** start Document section **

Patrick Liniger

Personal information
- Full name: Patrick Liniger
- Date of birth: 18 August 1971 (age 53)
- Place of birth: Switzerland
- Position(s): Defender

Youth career
- until 1988: FC Basel

Senior career*
- Years: Team / Apps / (Gls)
- 1988–1991: FC Basel / 16 / (0)
- 2000–2002: SV Muttenz
- 2002–2005: FC Breitenbach / 41 / (8)
- 2007–2008: SC Binningen

Managerial career
- 2007–2008: SC Binningen

= Patrick Liniger =

Swiss footballer (born 1971)

Patrick Liniger (born 18 August 1971) is a Swiss former footballer who played in the late 1980s, the 1990s and the 2000s as defender.

Liniger played his youth football with FC Basel and advanced to their first team for their 1988–89 season and signed his first professional football contract under head coach Urs Siegenthaler. After playing in two test games, Liniger played his domestic league debut for the club in the home game at the St. Jakob Stadium on 11 March 1990 as Basel won 3–1 against Schaffhausen.

** end Document section **

**Task a**
Name every team that appears under "Senior career" in the Patrick Liniger article.
The listing that follows is unrelated to the Patrick Liniger article.

** start Input **

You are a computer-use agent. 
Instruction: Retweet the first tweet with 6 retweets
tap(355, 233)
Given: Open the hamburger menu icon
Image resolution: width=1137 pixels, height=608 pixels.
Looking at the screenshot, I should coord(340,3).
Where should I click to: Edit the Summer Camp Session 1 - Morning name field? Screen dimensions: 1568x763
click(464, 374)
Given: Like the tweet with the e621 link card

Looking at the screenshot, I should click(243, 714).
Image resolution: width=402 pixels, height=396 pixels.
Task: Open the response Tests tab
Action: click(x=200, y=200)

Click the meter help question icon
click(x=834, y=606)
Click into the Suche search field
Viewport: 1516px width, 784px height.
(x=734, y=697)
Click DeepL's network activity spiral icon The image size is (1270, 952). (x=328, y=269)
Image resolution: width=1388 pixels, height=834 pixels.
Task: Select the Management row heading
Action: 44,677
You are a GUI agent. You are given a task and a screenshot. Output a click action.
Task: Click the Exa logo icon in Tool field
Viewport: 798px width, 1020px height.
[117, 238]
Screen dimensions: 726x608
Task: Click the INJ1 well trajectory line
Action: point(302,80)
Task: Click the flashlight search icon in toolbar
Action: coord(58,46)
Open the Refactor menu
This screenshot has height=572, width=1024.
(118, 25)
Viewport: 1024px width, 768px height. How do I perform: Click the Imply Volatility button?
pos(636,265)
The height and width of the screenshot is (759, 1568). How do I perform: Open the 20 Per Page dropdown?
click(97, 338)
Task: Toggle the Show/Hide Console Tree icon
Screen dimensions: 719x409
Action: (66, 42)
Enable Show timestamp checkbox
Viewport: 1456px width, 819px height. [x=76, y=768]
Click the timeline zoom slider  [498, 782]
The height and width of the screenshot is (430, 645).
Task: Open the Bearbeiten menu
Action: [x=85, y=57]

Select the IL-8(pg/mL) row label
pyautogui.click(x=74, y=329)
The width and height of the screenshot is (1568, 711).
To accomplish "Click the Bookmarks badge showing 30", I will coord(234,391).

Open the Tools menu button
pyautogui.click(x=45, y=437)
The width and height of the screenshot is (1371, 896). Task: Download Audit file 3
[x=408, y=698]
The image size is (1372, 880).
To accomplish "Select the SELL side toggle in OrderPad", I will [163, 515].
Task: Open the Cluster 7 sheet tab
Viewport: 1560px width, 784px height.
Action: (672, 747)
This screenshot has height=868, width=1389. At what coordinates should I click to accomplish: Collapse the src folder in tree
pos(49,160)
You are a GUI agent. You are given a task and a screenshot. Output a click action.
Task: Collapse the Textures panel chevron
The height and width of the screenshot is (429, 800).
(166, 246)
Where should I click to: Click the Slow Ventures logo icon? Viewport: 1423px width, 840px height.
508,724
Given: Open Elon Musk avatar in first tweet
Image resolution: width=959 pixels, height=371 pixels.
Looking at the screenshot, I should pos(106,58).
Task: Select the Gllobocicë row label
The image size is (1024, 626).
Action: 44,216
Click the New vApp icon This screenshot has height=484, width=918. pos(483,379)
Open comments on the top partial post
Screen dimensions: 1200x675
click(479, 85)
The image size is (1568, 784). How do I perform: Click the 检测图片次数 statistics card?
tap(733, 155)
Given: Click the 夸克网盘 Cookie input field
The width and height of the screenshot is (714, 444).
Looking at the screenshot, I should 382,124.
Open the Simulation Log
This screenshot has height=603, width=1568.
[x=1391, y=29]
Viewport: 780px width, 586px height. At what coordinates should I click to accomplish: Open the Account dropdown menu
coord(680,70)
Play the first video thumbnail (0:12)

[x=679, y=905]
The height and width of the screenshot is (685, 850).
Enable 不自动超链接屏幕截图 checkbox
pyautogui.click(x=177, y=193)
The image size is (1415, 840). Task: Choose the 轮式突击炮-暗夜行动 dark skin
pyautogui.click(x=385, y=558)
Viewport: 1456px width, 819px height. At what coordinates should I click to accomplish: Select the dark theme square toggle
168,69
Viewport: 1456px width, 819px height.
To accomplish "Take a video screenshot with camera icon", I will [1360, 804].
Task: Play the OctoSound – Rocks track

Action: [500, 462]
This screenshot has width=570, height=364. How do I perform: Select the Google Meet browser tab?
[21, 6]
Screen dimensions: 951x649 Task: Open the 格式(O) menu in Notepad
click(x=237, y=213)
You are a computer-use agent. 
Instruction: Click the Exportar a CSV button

** end Input **

**Task b**
In the listing, copy out the lines from the one with "Click the meter help question icon" to the one with "[x=408, y=698]", including both of those lines.

**Exercise output a**
FC Basel, SV Muttenz, FC Breitenbach, SC Binningen

**Exercise output b**
Click the meter help question icon
click(x=834, y=606)
Click into the Suche search field
Viewport: 1516px width, 784px height.
(x=734, y=697)
Click DeepL's network activity spiral icon The image size is (1270, 952). (x=328, y=269)
Image resolution: width=1388 pixels, height=834 pixels.
Task: Select the Management row heading
Action: 44,677
You are a GUI agent. You are given a task and a screenshot. Output a click action.
Task: Click the Exa logo icon in Tool field
Viewport: 798px width, 1020px height.
[117, 238]
Screen dimensions: 726x608
Task: Click the INJ1 well trajectory line
Action: point(302,80)
Task: Click the flashlight search icon in toolbar
Action: coord(58,46)
Open the Refactor menu
This screenshot has height=572, width=1024.
(118, 25)
Viewport: 1024px width, 768px height. How do I perform: Click the Imply Volatility button?
pos(636,265)
The height and width of the screenshot is (759, 1568). How do I perform: Open the 20 Per Page dropdown?
click(97, 338)
Task: Toggle the Show/Hide Console Tree icon
Screen dimensions: 719x409
Action: (66, 42)
Enable Show timestamp checkbox
Viewport: 1456px width, 819px height. [x=76, y=768]
Click the timeline zoom slider  [498, 782]
The height and width of the screenshot is (430, 645).
Task: Open the Bearbeiten menu
Action: [x=85, y=57]

Select the IL-8(pg/mL) row label
pyautogui.click(x=74, y=329)
The width and height of the screenshot is (1568, 711).
To accomplish "Click the Bookmarks badge showing 30", I will coord(234,391).

Open the Tools menu button
pyautogui.click(x=45, y=437)
The width and height of the screenshot is (1371, 896). Task: Download Audit file 3
[x=408, y=698]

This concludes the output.